Optimize your Kubernetes infrastructure for better performance cost savings.
Many organizations using Amazon EKS still rely on Cluster Autoscaler, which often leads to over-provisioning and rising infrastructure costs. This guide walks you through a zero-downtime migration to Karpenter, a smarter and more efficient autoscaler for Kubernetes.
Why Migrate to Karpenter?
Many organizations running Kubernetes on Amazon EKS rely on Cluster Autoscaler (CA) to manage node scaling. While CA is a proven tool, it often results in underutilized infrastructure, slower scaling, and higher costs.
Here’s why migrating to Karpenter is a game changer:
Faster Scaling
Karpenter provisions new nodes in 60–90 seconds, compared to 3–5 minutes with Cluster Autoscaler.
Intelligent Instance Selection
Automatically chooses the most cost-effective and performance-optimized instance types, including support for Spot Instances.
Cost Optimization
By leveraging Spot capacity and better bin-packing, Karpenter helps cut infrastructure costs by 40–60%.

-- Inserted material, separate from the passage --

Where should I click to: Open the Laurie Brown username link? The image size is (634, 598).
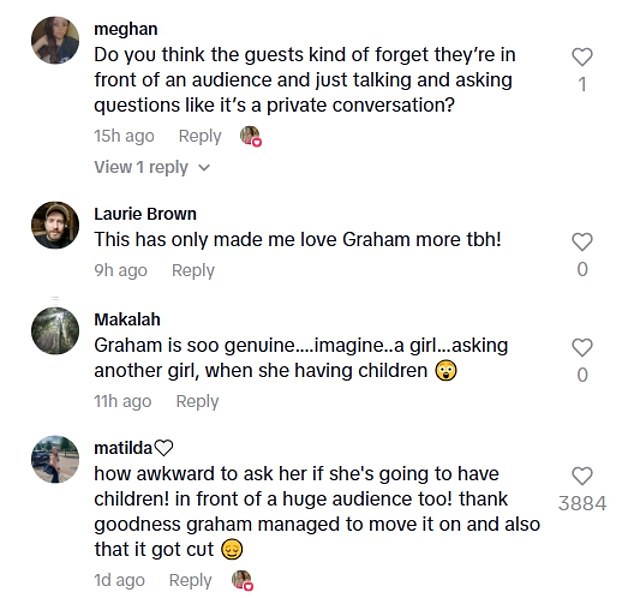pos(145,213)
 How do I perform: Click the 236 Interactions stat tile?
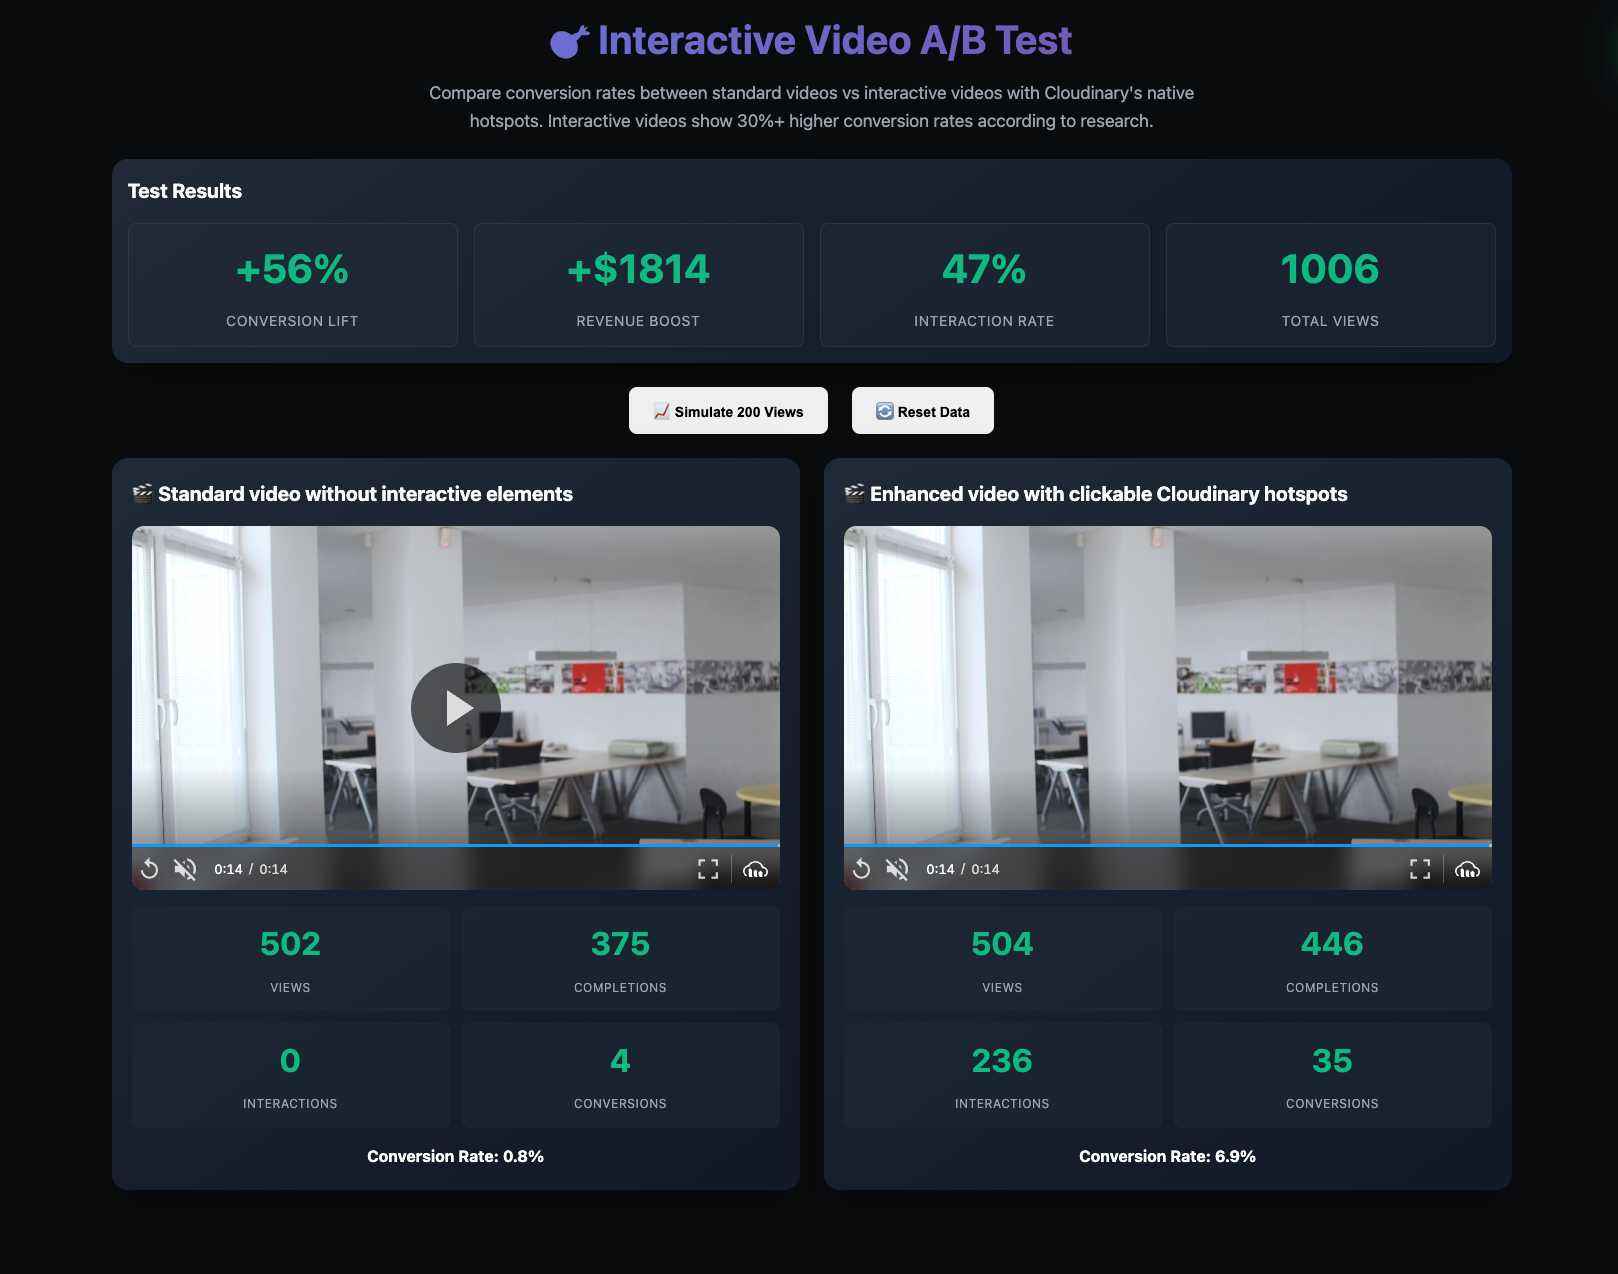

Improved Resource Utilization
Smarter scheduling = fewer idle resources and better cluster efficiency.
Cluster Autoscaler Disadvantages:
- No support for dynamic instance type picking – Relies on Auto Scaling Groups with predefined instance types that must be manually configured in advance, unlike Karpenter which can dynamically select from hundreds of available instance types based on workload requirements
- Limited Spot Instance flexibility – Doesn’t support intelligent failover from Spot to On-Demand instances, only hardcoded percentages
- ASG-dependent scaling constraints – Min/Max scaling is tied to Auto Scaling Group configurations
- Slow node provisioning – Adds nodes slowly, reacting to unschedulable pods.
- Poor resource utilization – Leads to over-provisioned clusters and wasted costs due to inflexible instance selection.
Pre-Migration Assessment
Before making any infrastructure changes, it’s critical to understand the current state of your EKS cluster. A successful migration to Karpenter starts with identifying inefficiencies and uncovering opportunities for optimization.
# Node overview
kubectl get nodes -o wide
kubectl top nodes # Pod resource requests vs actual usage kubectl top pods --all-namespaces kubectl describe nodes | grep -A5 "Allocated resources"

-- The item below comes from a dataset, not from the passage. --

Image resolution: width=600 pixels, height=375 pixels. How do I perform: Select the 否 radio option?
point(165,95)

Step 1: Analyze Your Current State
What to check:
- Cluster resource usage
Review total node count, CPU and memory utilization across your workloads. - Application requests vs. actual usage
Most apps request more CPU/memory than needed, leading to inefficiency. - Instance type efficiency
Assess if current instance types fit your workload characteristics. - Scaling behavior
Look at how long scaling takes and how well it matches demand. - Cost visibility
Identify high-cost patterns or unused capacity.
Tools to use:
- Kubernetes Resource Recommender (KRR)
- CloudWatch Metrics
- AWS Cost Explorer or AWS Cost Management Tools
- Grafana and Prometheus
Our Real Customer Use Case:
In our recent implementation with a production EKS cluster, we discovered several critical inefficiencies:
Key Findings:
- 2–3x over-provisioned CPU/memory
- Node utilization < 20%
- Current node count: 22 nodes
- Cost dominated by on-demand instances
- Cluster Autoscaler too slow to meet demand
- Instance types: m6a.xlarge
- Over-provisioned applications

Phase 1: Resource Optimization
Step 2: Right-Size Your Applications
Before deploying Karpenter, we focused on optimizing workloads to improve efficiency, availability, and readiness for consolidation:
- Health checks
Add readiness, liveness, and startup probes. - High availability
Use multiple replicas and appropriate autoscaling metrics. - Resource right-sizing
Apply KRR recommendations; test changes gradually. - PodDisruptionBudgets (PDBs)
Temporarily relax constraints to allow node consolidation.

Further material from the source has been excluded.